Student Loans 5 secrets to be successful is As you leave school and start to generate money, life could all of a sudden become challenging. You are no longer under the umbrella of being a student. You are now your own person and people expect you to make the right decisions both personally and financially. To keep things within perspective and not let them get out of hand, below are a few things you can do to be on the straight and narrow path for financial success.
•Create A Budget
•Live Within Your Means
•Say No To Credit Cards
•Pay High Interest Loans First
•Care For Your Retirement
Create A Budget
Having a budget is one of the best ways to keep an eye on your money. As you get a job and start to receive a steady pay check, it is very important that you are on top of how you spend your money. Having a plan for the money before it comes is a good way to go. Every dollar you make must have a name, or rather a destination where it is going to, so that once it comes in, you direct it to where it belongs. Destinations for your money includes paying bills, rent, food, savings and some pocket money. If you let your money sit around without having a destination, you will be surprised that by the time it runs out you will have nothing to show for it.
Live Within Your Means
As your income becomes steady it could give you a false confidence that you can go out and spend as you want. Maybe live in an apartment or area you can hardly afford, or buy the car of your dreams. Do not be enticed by you first salary, try and be as frugal as possible. If it is convenient, share an apartment with friends or move in with your parents to save the rent money. Actually save that money in a savings account or mutual fund account. Do not take it as extra spending money and just blow it.
Say No To Credit Cards
As you leave school and become a new earner, there will be tons of pre approved credit cards coming in the mail for you. Try as much as you can to resist the urge to pick up all the cards. There are two schools of thought on this one, those that believe that you need credit cards to build a credit history and pay off your credit card at the end of the month and those that say no credit cards at all. Opinions differ and I am on the no credit card side. Some people are very good at using their credit cards wisely, paying off their balance at the end of the month and not buying things they cannot afford just because they have the credit. But for most people, the convenience of credit cards could very quickly become a burden. They get into debt and before they know it they are having a hard time paying off those debts.

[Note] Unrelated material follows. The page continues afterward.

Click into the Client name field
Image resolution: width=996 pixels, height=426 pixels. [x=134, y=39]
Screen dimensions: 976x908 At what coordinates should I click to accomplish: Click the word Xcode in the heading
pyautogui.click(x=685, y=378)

However, a debit card works the same way as a credit card, only that the money is taken from your bank account instantly. That will help you to spend only what you can afford to spend or only what is in your bank account. Anyway, as a student you must have had to sign up for credit cards to be able to function so must already have some sort of credit history. Your plan should be to reduce that dependency.
Pay High Interest Loans First
Since student loan interest rates are usually low, it is better to pay off your high interest credit cards first rather than trying to pay off your students loans. If you have several credit cards, Start with the one with the least balance, pay the minimum and then some more, while on the other cards only pay the minimum. Once you are done paying off the first card, that usually will take some time, you can then concentrate on the card with the next least balance. This way you achieve little victories to keep you motivated and encouraged to continue with the plan.

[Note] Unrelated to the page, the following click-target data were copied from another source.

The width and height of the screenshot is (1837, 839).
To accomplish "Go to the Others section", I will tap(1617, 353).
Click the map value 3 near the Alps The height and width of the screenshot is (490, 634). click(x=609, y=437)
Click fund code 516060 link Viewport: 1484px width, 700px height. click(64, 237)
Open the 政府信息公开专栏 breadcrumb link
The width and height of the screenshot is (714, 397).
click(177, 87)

Once you are done with your credit cards you can then concentrate on your student's loan and at this point you will have extra funds to throw at it. Keep this up and you will pay off most of your debts sooner than later.
Care For Your Retirement
Most new college grads getting into the work force fail to grab the opportunity provided by their employer with their 401k. Once you have worked long enough to be eligible to contribute, take advantage of this offer and contribute as much as you can afford. In some companies your employer will match whatever you contribute and when you start early, with time you will have a nice growing next egg that will even grow bigger by the time you are ready for retirement.
At the same time put some money in a savings account. You should set up automatic deduction from your checking account with your bank so that the money goes straight to your savings account from you checking automatically. It is better to have an automatic means for payment, so that you do not forget and the money is taking out on a regular basis.